Doughty, Mitchell; Ghugre, Nilesh R; Wright, Graham A.
Afiliación
  • Doughty M; Department of Medical Biophysics, University of Toronto, Toronto, ON M5S 1A1, Canada.
  • Ghugre NR; Schulich Heart Program, Sunnybrook Health Sciences Centre, Toronto, ON M4N 3M5, Canada.
  • Wright GA; Department of Medical Biophysics, University of Toronto, Toronto, ON M5S 1A1, Canada.

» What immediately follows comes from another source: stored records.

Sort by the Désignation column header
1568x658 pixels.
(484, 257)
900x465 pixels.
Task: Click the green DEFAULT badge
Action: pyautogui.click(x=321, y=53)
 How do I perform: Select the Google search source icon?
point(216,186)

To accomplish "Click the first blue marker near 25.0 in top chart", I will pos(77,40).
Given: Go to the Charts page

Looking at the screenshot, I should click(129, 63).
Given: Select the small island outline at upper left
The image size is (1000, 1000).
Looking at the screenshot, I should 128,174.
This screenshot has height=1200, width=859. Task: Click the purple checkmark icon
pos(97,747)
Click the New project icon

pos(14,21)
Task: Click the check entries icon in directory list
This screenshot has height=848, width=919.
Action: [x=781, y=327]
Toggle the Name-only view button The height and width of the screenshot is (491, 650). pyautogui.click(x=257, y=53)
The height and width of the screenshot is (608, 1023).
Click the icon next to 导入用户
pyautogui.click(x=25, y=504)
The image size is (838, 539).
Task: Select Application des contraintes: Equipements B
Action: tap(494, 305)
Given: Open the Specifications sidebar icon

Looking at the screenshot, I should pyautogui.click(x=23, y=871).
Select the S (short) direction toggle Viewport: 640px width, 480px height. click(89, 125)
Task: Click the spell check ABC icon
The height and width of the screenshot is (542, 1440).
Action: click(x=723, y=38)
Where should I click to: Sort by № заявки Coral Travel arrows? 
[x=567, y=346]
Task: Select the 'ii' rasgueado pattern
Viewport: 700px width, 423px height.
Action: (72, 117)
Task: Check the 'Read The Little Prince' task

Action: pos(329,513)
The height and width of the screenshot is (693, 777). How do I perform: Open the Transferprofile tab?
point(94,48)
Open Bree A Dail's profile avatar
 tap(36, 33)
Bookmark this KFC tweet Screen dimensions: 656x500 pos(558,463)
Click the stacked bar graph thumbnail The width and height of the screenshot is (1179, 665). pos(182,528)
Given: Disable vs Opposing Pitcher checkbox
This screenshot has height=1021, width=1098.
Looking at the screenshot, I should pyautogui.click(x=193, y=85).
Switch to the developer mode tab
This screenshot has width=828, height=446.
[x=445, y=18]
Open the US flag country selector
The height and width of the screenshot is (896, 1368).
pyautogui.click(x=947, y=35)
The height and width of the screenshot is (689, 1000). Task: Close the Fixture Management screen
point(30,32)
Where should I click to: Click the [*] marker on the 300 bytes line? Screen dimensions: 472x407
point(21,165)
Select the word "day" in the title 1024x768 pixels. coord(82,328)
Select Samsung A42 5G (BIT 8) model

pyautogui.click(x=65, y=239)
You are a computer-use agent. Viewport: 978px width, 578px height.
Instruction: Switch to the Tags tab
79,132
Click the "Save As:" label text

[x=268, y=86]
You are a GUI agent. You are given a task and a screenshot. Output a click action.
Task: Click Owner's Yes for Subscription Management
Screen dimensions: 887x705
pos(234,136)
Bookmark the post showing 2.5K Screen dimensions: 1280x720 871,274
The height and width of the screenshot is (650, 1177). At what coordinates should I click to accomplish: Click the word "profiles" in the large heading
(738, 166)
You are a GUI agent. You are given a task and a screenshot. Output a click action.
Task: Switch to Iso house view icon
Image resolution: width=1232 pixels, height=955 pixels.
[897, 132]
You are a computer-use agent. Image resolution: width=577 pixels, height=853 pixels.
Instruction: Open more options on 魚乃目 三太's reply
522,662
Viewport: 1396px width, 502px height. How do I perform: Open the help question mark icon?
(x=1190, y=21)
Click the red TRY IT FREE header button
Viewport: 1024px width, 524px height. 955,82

J Imaging ; 8(7)2022 Jul 20.
Article en En | MEDLINE | ID: mdl-35877647
We conducted a systematic review of recent literature to understand the current challenges in the use of optical see-through head-mounted displays (OST-HMDs) for augmented reality (AR) assisted surgery. Using Google Scholar, 57 relevant articles from 1 January 2021 through 18 March 2022 were identified. Selected articles were then categorized based on a taxonomy that described the required components of an effective AR-based navigation system: data, processing, overlay, view, and validation. Our findings indicated a focus on orthopedic (n=20) and maxillofacial surgeries (n=8). For preoperative input data, computed tomography (CT) (n=34), and surface rendered models (n=39) were most commonly used to represent image information. Virtual content was commonly directly superimposed with the target site (n=47); this was achieved by surface tracking of fiducials (n=30), external tracking (n=16), or manual placement (n=11). Microsoft HoloLens devices (n=24 in 2021, n=7 in 2022) were the most frequently used OST-HMDs; gestures and/or voice (n=32) served as the preferred interaction paradigm. Though promising system accuracy in the order of 2-5 mm has been demonstrated in phantom models, several human factors and technical challenges-perception, ease of use, context, interaction, and occlusion-remain to be addressed prior to widespread adoption of OST-HMD led surgical navigation.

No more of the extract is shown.